“無呼吸”で走らされてみて・・・第五章

クラッチレバーから左の人差し指と中指が離れて、RMが前に飛び出る。人もマシンもすこぶる反応がいい。車体が横にブレることもなく・・・一速でのスタートが性に合っているようだ。出足が決まって、二速までは周りに後れを取ることもなかった。すぐさま三速に入れようと左足でシフトペダルを掻き上げたのに、これが二速のまま、なかなか三速に入らない。この一瞬の“停滞”で、左右から包み込まれてしまうRM・・・「まただ」。どうにもシフトミスが多いRM+ワタシ。第一コーナーまでのわずかな時間でしきりに反省すると、気を取り直して中段に“居場所”を確保する・・・レースは始まったばかり、ここで折れるわけにはいかない。

のっけから全力疾走、レースらしい展開といえばそうだけど・・・何だかいつもと勝手が違う。“速度域”が違うのかもしれない。前を走るCRF150RⅡが弾き飛ばす泥粒を避けもせず、スロットルを開けて食らい付いていく。その先に見える緑の車体・・・ryoがMCエキスパートを抑えて踏ん張っている。
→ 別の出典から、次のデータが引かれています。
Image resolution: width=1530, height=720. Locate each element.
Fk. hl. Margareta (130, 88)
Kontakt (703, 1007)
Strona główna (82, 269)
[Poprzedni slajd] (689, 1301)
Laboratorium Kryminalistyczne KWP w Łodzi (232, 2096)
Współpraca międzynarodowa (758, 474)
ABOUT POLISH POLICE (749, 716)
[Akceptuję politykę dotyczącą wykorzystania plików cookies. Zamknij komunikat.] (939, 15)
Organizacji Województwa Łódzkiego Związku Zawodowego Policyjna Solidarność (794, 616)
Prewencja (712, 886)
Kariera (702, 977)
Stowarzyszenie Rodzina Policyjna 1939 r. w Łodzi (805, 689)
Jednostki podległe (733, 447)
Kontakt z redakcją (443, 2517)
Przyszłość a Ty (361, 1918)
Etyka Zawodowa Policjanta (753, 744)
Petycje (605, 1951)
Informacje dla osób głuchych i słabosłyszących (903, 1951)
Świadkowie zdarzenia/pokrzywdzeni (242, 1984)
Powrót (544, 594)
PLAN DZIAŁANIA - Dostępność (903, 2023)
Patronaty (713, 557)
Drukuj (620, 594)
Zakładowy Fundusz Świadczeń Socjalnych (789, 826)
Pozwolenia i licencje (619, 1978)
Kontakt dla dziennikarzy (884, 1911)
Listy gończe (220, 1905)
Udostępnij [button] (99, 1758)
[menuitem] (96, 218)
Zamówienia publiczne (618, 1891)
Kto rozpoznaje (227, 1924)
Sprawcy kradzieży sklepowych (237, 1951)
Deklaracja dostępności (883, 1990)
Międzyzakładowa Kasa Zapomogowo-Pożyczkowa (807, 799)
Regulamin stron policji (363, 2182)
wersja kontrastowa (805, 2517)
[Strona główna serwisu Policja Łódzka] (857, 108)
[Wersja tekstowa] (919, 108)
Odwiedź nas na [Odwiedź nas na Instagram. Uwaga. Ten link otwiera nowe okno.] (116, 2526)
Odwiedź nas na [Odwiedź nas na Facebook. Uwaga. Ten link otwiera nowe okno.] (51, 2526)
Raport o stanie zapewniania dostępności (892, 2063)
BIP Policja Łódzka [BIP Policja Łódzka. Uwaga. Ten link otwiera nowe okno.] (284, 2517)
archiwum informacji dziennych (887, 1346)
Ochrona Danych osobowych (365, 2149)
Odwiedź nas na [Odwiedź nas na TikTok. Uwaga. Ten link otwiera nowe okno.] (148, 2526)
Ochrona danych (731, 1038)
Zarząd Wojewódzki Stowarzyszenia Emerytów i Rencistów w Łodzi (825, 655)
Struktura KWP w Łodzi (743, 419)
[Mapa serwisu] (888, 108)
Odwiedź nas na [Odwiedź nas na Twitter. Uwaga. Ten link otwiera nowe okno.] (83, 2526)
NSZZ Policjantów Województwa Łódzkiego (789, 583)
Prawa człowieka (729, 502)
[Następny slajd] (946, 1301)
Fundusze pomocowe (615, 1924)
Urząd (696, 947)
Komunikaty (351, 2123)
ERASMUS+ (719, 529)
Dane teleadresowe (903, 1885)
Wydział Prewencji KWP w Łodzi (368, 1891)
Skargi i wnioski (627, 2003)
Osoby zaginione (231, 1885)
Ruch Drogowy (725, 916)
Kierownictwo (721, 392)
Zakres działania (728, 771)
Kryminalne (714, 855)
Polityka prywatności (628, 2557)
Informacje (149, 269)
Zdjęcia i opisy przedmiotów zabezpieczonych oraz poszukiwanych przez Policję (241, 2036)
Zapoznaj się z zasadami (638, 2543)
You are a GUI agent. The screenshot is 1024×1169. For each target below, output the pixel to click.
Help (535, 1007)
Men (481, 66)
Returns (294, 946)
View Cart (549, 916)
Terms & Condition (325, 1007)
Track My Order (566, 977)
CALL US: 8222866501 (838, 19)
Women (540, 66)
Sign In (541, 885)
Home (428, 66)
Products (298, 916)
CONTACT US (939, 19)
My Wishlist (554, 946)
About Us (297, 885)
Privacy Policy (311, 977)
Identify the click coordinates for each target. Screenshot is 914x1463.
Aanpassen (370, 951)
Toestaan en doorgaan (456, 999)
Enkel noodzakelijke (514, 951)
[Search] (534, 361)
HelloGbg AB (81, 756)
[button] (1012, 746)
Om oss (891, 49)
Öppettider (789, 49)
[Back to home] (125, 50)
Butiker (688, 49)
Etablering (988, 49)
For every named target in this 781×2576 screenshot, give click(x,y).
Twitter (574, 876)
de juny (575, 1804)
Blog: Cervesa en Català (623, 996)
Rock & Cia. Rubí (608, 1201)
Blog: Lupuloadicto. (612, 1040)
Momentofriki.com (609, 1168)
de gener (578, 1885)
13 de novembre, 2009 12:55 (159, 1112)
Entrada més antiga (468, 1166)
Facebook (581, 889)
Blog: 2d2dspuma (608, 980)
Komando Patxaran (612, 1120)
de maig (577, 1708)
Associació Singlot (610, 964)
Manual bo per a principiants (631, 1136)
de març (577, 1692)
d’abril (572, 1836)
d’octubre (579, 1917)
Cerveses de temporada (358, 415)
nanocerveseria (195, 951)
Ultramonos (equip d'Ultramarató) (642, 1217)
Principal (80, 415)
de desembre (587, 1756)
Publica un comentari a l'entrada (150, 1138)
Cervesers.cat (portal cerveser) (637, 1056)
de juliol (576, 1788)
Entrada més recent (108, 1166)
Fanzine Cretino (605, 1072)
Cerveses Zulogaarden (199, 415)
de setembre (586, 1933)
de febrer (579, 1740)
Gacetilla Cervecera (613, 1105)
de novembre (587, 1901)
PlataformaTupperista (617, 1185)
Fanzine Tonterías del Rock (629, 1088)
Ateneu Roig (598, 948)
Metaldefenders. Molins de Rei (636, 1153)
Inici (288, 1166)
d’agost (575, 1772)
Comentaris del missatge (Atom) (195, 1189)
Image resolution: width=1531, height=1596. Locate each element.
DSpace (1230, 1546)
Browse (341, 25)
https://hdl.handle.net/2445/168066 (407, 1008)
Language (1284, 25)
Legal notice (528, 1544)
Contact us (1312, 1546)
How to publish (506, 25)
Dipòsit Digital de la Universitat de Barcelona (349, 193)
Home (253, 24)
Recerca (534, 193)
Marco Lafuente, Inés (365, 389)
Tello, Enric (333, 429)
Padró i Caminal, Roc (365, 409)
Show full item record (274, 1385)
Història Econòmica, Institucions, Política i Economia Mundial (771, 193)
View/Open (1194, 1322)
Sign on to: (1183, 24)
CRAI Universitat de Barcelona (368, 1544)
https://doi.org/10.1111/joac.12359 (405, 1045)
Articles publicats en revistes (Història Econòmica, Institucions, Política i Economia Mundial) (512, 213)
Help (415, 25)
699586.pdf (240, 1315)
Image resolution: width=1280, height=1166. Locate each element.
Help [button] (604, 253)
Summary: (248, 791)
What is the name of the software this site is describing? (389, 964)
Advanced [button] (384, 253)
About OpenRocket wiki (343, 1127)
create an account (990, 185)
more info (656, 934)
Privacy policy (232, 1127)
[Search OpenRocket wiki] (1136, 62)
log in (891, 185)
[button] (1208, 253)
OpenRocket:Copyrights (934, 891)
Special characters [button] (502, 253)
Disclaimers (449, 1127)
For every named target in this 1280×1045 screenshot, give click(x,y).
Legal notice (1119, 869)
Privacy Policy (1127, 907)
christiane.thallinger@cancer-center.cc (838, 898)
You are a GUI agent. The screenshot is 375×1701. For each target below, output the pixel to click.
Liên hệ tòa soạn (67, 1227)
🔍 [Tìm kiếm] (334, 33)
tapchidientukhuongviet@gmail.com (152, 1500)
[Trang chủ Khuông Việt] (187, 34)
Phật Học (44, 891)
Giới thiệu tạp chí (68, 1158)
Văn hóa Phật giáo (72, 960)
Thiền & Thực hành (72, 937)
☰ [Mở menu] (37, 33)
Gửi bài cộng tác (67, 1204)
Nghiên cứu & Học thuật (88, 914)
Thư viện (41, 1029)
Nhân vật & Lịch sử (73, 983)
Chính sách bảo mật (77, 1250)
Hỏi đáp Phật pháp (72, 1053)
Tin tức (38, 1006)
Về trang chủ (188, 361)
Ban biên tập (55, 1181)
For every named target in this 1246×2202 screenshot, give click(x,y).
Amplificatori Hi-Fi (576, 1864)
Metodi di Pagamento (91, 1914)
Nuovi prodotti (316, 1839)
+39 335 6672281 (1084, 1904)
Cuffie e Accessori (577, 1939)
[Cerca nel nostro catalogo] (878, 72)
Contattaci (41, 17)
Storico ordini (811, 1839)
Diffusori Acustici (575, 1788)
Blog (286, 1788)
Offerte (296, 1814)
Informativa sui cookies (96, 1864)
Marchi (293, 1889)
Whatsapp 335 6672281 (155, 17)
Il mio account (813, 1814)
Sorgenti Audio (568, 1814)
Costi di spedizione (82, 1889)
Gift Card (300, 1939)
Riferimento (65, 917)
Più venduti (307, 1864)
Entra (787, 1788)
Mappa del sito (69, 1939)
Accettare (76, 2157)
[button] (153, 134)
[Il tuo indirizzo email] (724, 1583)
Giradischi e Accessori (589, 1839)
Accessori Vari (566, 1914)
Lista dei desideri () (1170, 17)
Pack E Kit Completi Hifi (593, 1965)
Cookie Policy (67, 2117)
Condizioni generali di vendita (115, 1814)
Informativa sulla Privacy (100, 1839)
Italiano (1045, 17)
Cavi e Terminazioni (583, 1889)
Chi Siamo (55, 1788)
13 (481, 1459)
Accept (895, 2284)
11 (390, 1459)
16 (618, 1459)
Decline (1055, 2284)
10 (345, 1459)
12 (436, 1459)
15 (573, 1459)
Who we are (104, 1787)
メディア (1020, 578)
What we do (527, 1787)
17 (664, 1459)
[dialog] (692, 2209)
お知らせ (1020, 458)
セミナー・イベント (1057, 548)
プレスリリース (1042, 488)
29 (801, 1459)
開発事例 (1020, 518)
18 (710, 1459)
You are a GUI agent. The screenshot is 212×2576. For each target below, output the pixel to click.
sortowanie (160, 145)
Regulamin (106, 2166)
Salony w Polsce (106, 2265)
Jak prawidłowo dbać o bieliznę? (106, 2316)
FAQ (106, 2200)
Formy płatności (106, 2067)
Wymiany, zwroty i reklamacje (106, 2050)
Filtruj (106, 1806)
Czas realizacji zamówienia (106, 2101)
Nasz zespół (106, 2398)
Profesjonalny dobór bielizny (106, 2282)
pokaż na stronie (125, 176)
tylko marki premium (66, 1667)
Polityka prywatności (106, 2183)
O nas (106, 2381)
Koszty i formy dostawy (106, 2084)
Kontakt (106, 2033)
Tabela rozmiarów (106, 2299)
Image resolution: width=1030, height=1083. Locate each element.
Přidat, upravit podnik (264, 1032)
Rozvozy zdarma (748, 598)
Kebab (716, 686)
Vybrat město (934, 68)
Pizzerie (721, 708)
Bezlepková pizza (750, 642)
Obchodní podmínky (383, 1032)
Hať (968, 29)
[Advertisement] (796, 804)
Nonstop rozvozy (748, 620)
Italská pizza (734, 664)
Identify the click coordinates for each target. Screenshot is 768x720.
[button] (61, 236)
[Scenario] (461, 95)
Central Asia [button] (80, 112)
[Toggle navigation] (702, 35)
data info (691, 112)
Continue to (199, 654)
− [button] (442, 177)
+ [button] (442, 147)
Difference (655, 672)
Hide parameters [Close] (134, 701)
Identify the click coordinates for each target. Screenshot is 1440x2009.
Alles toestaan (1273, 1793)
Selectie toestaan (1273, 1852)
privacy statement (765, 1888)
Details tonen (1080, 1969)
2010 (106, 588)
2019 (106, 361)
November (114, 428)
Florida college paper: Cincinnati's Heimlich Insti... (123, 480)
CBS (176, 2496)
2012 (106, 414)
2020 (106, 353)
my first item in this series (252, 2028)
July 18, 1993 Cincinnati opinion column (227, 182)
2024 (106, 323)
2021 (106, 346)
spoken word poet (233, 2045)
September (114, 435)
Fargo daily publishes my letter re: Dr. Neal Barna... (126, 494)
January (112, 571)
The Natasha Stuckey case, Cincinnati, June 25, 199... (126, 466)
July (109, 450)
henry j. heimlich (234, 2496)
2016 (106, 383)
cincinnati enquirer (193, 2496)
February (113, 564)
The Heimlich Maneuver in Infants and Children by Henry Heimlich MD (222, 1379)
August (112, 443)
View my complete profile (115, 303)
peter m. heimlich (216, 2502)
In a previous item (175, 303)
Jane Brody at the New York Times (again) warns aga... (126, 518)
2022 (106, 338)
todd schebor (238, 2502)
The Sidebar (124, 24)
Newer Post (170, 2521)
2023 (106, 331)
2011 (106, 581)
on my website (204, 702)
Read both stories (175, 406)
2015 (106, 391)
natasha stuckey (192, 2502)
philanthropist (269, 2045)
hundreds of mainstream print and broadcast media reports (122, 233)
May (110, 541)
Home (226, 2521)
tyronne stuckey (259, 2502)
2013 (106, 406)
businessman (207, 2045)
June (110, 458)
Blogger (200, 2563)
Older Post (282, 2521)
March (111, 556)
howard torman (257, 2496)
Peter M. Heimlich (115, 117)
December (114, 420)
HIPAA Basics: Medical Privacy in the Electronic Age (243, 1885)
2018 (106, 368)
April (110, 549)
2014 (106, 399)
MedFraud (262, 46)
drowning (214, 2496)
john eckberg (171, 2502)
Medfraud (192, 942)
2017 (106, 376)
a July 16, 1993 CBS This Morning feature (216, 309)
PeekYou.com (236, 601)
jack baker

「今までで一番の出来」と言えるぐらいに全開で疾駆するRM、しかし「イケそう」という思いとは裏腹に、一向に差は詰まらない。練習でのコースアウトが過去の傷痕を疼かせるのか、フープスで極端に速度が落ちるryo。そのままの順位を保てていられるのは・・・ベストラインがアウト側の一本しかないおかげだ。

リズムセクション最後のテーブルトップからホームストレート、CRFにかなり接近して最終コーナーへ突っ込んでいく・・・“直線番長”の面目躍如だ。練習走行では決して跳ばなかったフィニッシュラインを跳び越えて轍の海、レールに嵌まったままフィニッシュテーブルに乗っかって第一コーナーからミニフープス、そして上り勾配のバンクへ。得意の勝負所で、これ以上はない走りをしているのに・・・肉迫するだけで、どうしても抜けない。レースも中盤になれば・・・と我慢していても、何も変わらなかった。スタートしてから全力で走り続けて、レースも折り返し。スネークを下っている時、ふと肩が揺れて頭がぼぉーっとしてきた。ほんの一瞬、時が止まったような、そんな感じがした・・・。